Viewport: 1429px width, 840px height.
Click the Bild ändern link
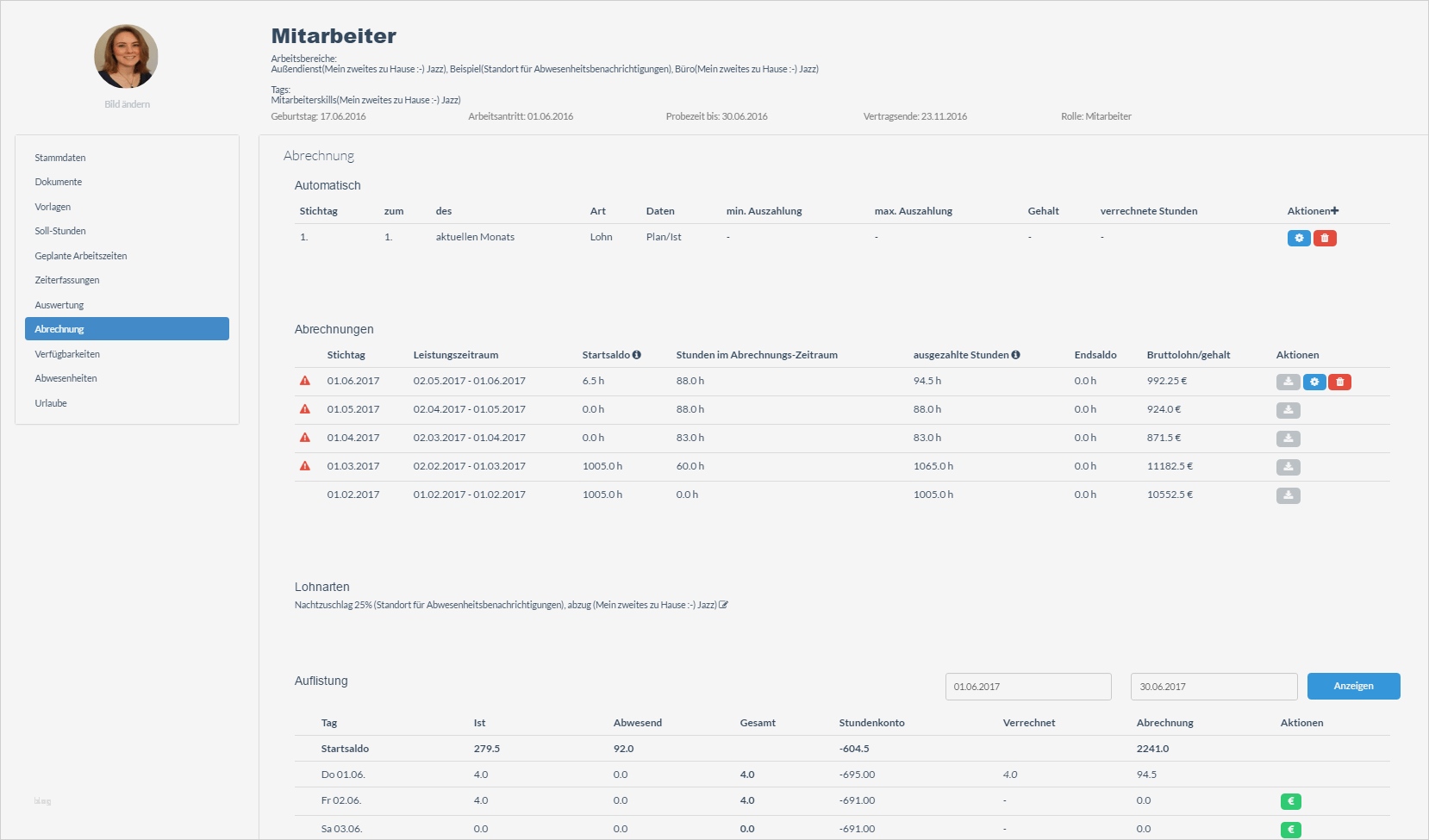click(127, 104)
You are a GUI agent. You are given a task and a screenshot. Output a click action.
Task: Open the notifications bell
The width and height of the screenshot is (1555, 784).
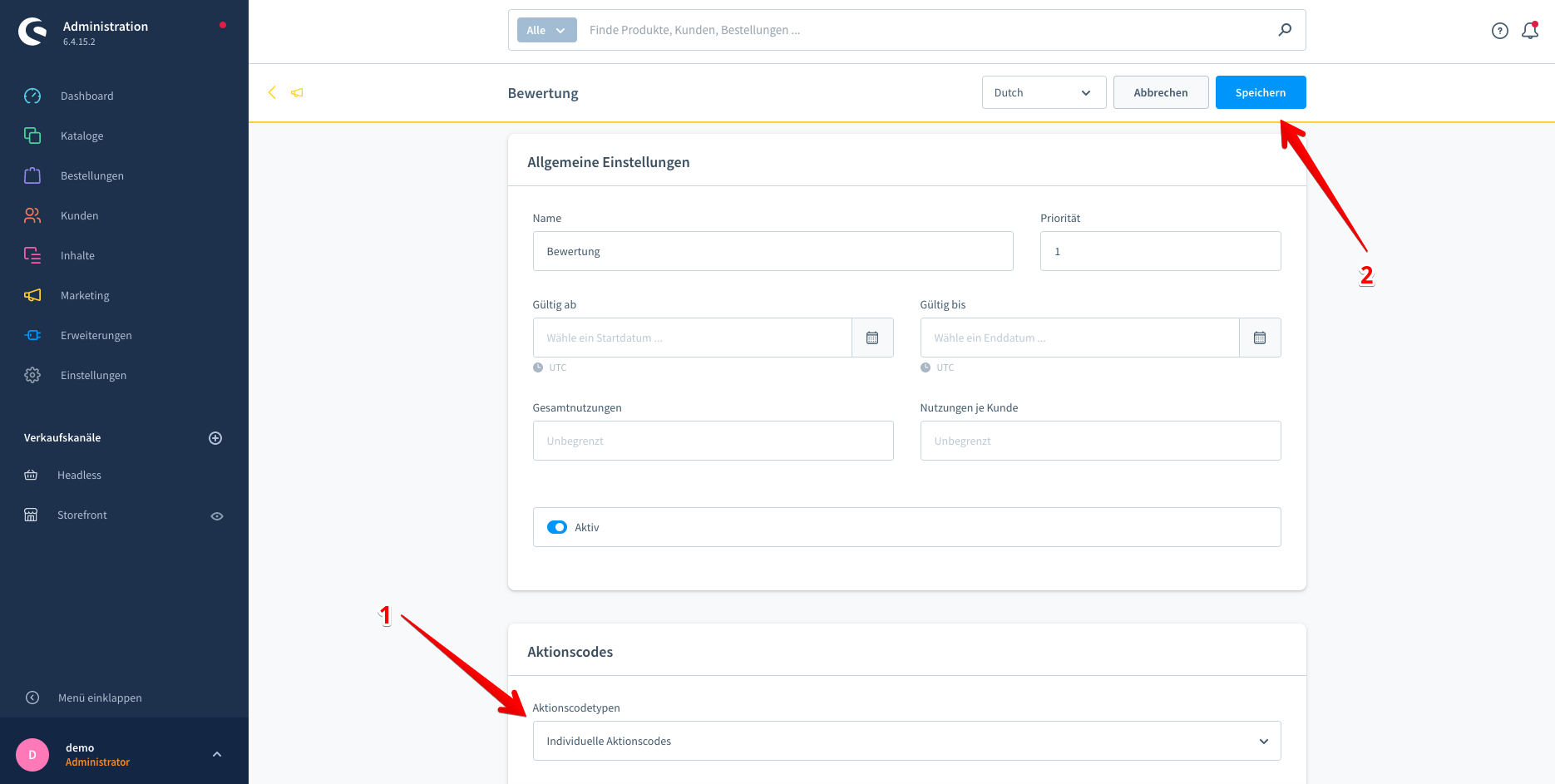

» What to do: Apart from the images, reproduce the listing exactly as it appears.

» Written solution:
Viewport: 1429px width, 840px height.
Click the Bild ändern link
click(127, 104)
You are a GUI agent. You are given a task and a screenshot. Output a click action.
Task: Open the notifications bell
The width and height of the screenshot is (1555, 784).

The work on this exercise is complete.